↓

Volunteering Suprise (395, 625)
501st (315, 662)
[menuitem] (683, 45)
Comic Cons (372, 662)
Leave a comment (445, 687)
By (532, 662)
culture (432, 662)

↑

The records above need to be retyped in full, exactly as they stand.

Solution to this problem
Volunteering Suprise (395, 625)
501st (315, 662)
[menuitem] (683, 45)
Comic Cons (372, 662)
Leave a comment (445, 687)
By (532, 662)
culture (432, 662)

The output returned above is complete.